Explanation first; config details follow.

I've used pacemaker+(corosync or openais) for years, but I'm just
deploying pacemaker with corosync2+pcs for the first time.  I'm starting
with a two-node cluster.  Each node has one public network interface
(10.0.1.0/24) and one heartbeat network interface (192.168.1.0/24),
the latter being a crossover cable between nodes, with redundant
rings configured.

I've got things up and running to the point where (other than having
no stonith configured yet), 'pcs status' is happy: both nodes online,
Quorum achieved, PCSD is online.  I've verified that the cluster
remains up when disconnecting either network connection, and can
see the totem packes on both interface.

It appears though, that the 'PCSD Status' is only online when the
ring0 NIC is active, though.  That is, if I disconnect the crossover
cable, then the 'PCSD Status' block shows the local node as online
and the remote node as offline.

Is this normal?

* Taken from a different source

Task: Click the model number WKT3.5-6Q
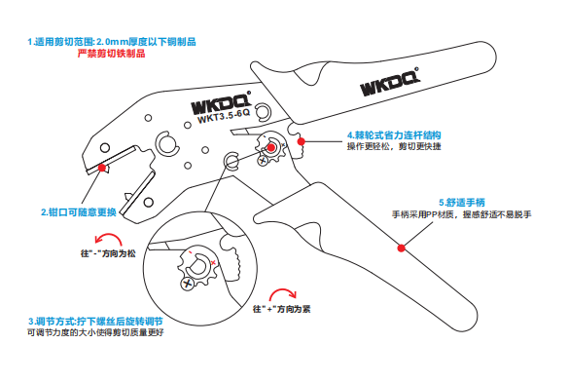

Or should pcsd communication have a way to fall back
to the ring1 NIC?

Because I didn't use 'nodelist' in corosync.conf (see below), pcsd
seems to be using an IP only which would explain why communications
are bound to that NIC.  However is there a way to get it to use both
interfaces?  The IPs (192.168.1.0/24) used by the crossover NICs
aren't in the DNS and I'd prefer to keep it that way (either in
forward or reverse zones), so I'm assuming that if nodelist were
used then pcsd would communicate only over the 10.0.1.0/24 network,
which is no better than what I have now.

Setup and configuration information follows.

===========================================

'pcs cluster setup' was original invoked with node names (not FQDN).
The corosync.conf file was later modified to use multicast and
redundant ring.  'pcs cluster auth' was initially invoked with
node names, but later without arguments, thus authorizing by IP.

# cat /etc/redhat-release
CentOS Linux release 7.1.1503 (Core)

# pcs status
Cluster name:
WARNING: no stonith devices and stonith-enabled is not false
Last updated: Tue Nov 24 15:56:21 2015		Last change: Tue Nov 24 15:36:20 
2015 by hacluster via crmd on node2
Stack: corosync
Current DC: node1 (version 1.1.13-a14efad) - partition with quorum
2 nodes and 0 resources configured

Online: [ node1 node2 ]

Full list of resources:

PCSD Status:
  192.168.1.68: Online
  192.168.1.69: Online

Daemon Status:
  corosync: active/enabled
  pacemaker: active/enabled
  pcsd: active/enabled

# grep node /etc/hosts
10.0.1.68 node1.example.tld node1
10.0.1.69 node2.example.tld node2
192.168.1.68 node1hb.example.tld node1hb
192.168.1.69 node2hb.example.tld node2hb

# cat /etc/corosync/corosync.conf
totem {
	version: 2
	cluster_name: testcluster
	rrp_mode: passive
	crypto_hash: sha256
	interface {
		ringnumber: 0
		bindnetaddr: 192.168.1.0
		mcastaddr: 239.192.0.5
		mcastport: 5406
	}
	interface {
		ringnumber: 1
		bindnetaddr: 10.0.1.0
		mcastaddr: 239.192.0.6
		mcastport: 5408
	}
}
quorum {
	provider: corosync_votequorum
	two_node: 1
	expected_votes: 2
}
logging {
	to_syslog: yes
}